== GIVEN PASSAGE

The parties are agreed: (1) that s. 429(2) does not place a burden of proof upon the accused but rather it is for the Crown to establish the absence of legal justification or excuse and colour of right; and (2) that the section creates two (perhaps three) separate defences "legal justification or excuse" and "colour of right." In other words the "and" which precedes the words "colour of right" is read as "or." (See: R. v. Creaghan reflex, (1982), 1 C.C.C. (3rd) 449 (Ont C.A.) and R. v. Gamey reflex, (1993), 80 C.C.C. (3d) 117 (Man C.A.).) Neither party objects to the trial judge's instructions to the jury on these points.

Parenthetically, the trial judge also instructed the jury - as a matter of law - that the World Charter for Nature, did not constitute legal justification or excuse under s. 429(2). That instruction is not challenged in this appeal. A legal justification or excuse makes legal what would otherwise be a crime.

====
== INFORMATION PROVIDED

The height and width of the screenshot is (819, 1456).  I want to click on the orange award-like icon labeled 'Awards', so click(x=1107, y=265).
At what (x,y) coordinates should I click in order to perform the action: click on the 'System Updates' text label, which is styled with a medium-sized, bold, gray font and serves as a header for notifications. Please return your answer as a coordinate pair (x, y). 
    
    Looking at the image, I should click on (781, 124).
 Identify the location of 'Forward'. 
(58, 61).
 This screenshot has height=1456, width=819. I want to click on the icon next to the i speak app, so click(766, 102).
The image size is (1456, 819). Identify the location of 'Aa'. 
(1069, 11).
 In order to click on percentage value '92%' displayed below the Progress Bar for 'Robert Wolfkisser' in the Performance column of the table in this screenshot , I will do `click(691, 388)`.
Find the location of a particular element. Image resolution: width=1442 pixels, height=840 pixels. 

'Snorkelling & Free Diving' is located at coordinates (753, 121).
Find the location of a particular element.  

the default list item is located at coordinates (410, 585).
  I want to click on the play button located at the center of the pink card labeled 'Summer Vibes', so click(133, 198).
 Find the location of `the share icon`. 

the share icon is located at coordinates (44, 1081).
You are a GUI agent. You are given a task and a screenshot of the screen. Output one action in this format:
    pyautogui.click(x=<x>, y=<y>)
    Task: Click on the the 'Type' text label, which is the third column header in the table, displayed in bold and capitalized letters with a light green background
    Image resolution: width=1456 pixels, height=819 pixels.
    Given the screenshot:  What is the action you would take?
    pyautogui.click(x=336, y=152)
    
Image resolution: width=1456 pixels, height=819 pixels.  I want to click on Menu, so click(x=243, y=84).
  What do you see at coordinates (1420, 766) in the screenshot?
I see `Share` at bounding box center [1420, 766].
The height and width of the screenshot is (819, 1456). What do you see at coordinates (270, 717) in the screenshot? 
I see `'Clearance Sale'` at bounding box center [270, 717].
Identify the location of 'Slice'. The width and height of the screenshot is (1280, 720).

====

» **REQUIRED ACTIONS**:
• a. Answer these questions using the passage on s. 429(2):
(i) According to the parties, who bears the burden of establishing the absence of legal justification or excuse and colour of right?
(ii) How is the "and" that comes before the words "colour of right" to be read?
(iii) What did the trial judge instruct the jury about the World Charter for Nature?
• b. Carry on the passage on s. 429(2) from its last sentence.
The records were taken from a different source than the text.

» **OUTPUTS IN ORDER**:
• a.
(i) The Crown.
(ii) As "or."
(iii) That it did not constitute legal justification or excuse under s. 429(2).

• b.
The most commonly used definition of colour of right is "an honest belief in a state of facts which, if it existed, would be a legal justification or excuse. (See: R. v. Johnson (1904), 8 C.C.C. 123 (Ont. H.C.)) As will be seen, this definition of colour of right, while accurate as far as it goes, does not really address whether colour of right extends to mistake of law which is at the heart of this appeal. However, certain characteristics of colour of right are well established and are not disputed by the parties. Those aspects are:

(1) that the defence is based on the honest belief of the accused that, at the time the offence was committed, he had a colour of right (Creaghan);

(2) that the test is a subjective one (R. v. Howson, [1966] 3 C.C.C. 348 (Ont. C.A.));

(3) that while the belief does not have to be a reasonable one the reasonableness of the belief is a factor for consideration by the jury in determining if there is an honest belief (R. v. Ninos and Walker, [1964] 1 C.C.C. 326 (N.S.S.C); see also Laskin J.A. in Howson); and

(4) that it is not sufficient that the accused had a moral belief in a colour of right (R. v. Hemmerly (1976), 30 C.C.C. (2d) 141 (Ont. C.A.) R. v. Cinq-Mars reflex, (1989), 51 C.C.C. (3d) 248 (Que. C.A.) and Gamey).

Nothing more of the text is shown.